Gisborne’s water is some of the least adequately fluoridated in the country, recent research has uncovered.
The findings, released by the University of Otago and the University of Canterbury, found councils around the country only achieved fluoride targets for drinking water 54 percent of the time over the last 30 years.
Even the best performing water supply only achieved fluoridation targets 78 percent of the time, said Dr Tim Chambers, senior research fellow at the University of Otago in Wellington.
In the case of Gisborne, its fluoride target was achieved only 4 percent of the time.
Chambers said the failures were mostly the result of councils adding too little fluoride to their drinking water.
Only in very rare cases, or 0.2 percent of the time, was too much fluoride added.
“One of the key problems is that a lot of the fluoridation schemes that were installed were done in the 60s, 70s and 80s,” Chambers said.
“A lot of it is to do with the maintenance of the fluoridation equipment.”
Another issue was that there was no requirement for councils to hit the fluoridation target, and no impact on under-dosing from a regulatory perspective.
But the impact of councils not hitting the mark could be profound.
Community water fluoridation was one of the key public health interventions available for oral health, Chambers said. It could reduce dental care in children by 40 percent, and dental care in adults by 25 percent.
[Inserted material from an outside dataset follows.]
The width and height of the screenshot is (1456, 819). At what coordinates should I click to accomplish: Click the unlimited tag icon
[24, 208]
The researchers analysed fluoride testing data from 25 water suppliers serving more than two million people for the years 1992-2022.
Of the data accumulated, 80 percent was from 2010 onwards due to lost data, which Chambers believed reinforced the need for a national database on drinking water quality.
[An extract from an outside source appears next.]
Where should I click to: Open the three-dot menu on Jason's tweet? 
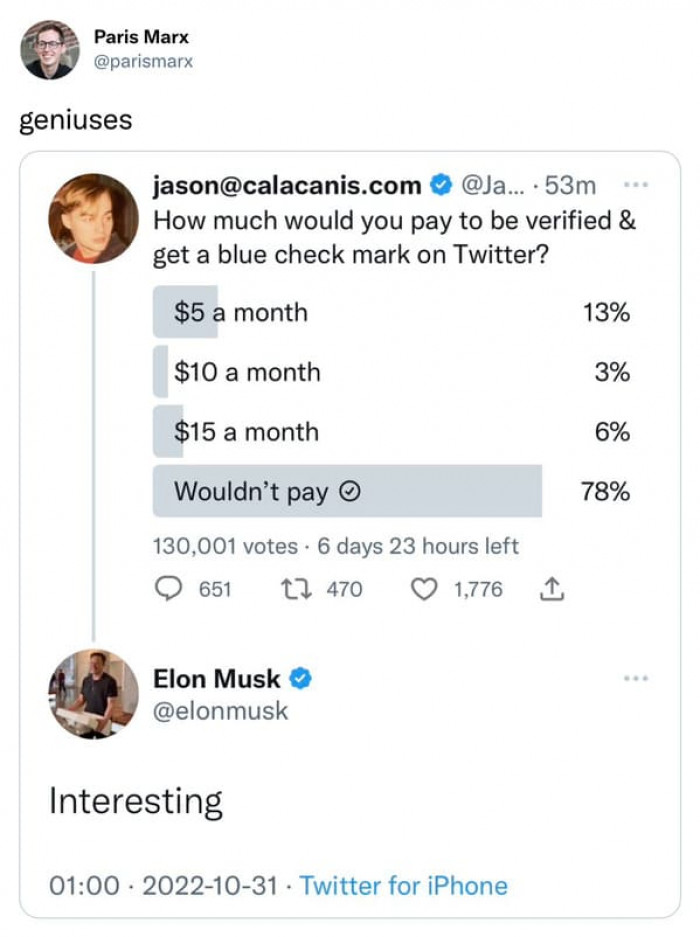point(636,185)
He hoped Taumata Arowai – the new water services regulator for Aotearoa – would set up a national database of drinking water quality so water suppliers’ performance could be monitored.
“At the moment, each council is responsible for keeping their own information. I had to do 67 different official information requests (and) it took about six months and 500 e-mails.
“Taumata Arowai should really have that as a key priority.”
Gisborne District Council community lifelines director David Wilson said the council had always focused on ensuring the maximum acceptable value of fluoride was not exceeded in the water supply so as to comply with regulations and ensure safety.
“To avoid too much fluoride being in our water supply, and to achieve regulatory compliance, we have set an operational target which is half the maximum acceptable value,” Wilson said.
“However, this is at the lower end of the recommended range for dental health.
The council would work to improve its levels to a more suitable level for dental health, he said.
In March, an [independent inquiry was launched into why https://www.rnz.co.nz/news/national/463487/inquiry-announced-into-lack-of-fluoridation-in-wellington-water Wellington Water failed to notify that it had stopped using the fluoride facilities] at two of its treatment plants.
Chambers said the Wellington failure demonstrated even some of New Zealand’s largest and most well-resourced councils were struggling to maintain fluoridation schemes.
Dunedin achieved its fluoride target the most consistently out of all councils studied, reaching the mark 78 percent of the time.
The national average was 54 percent.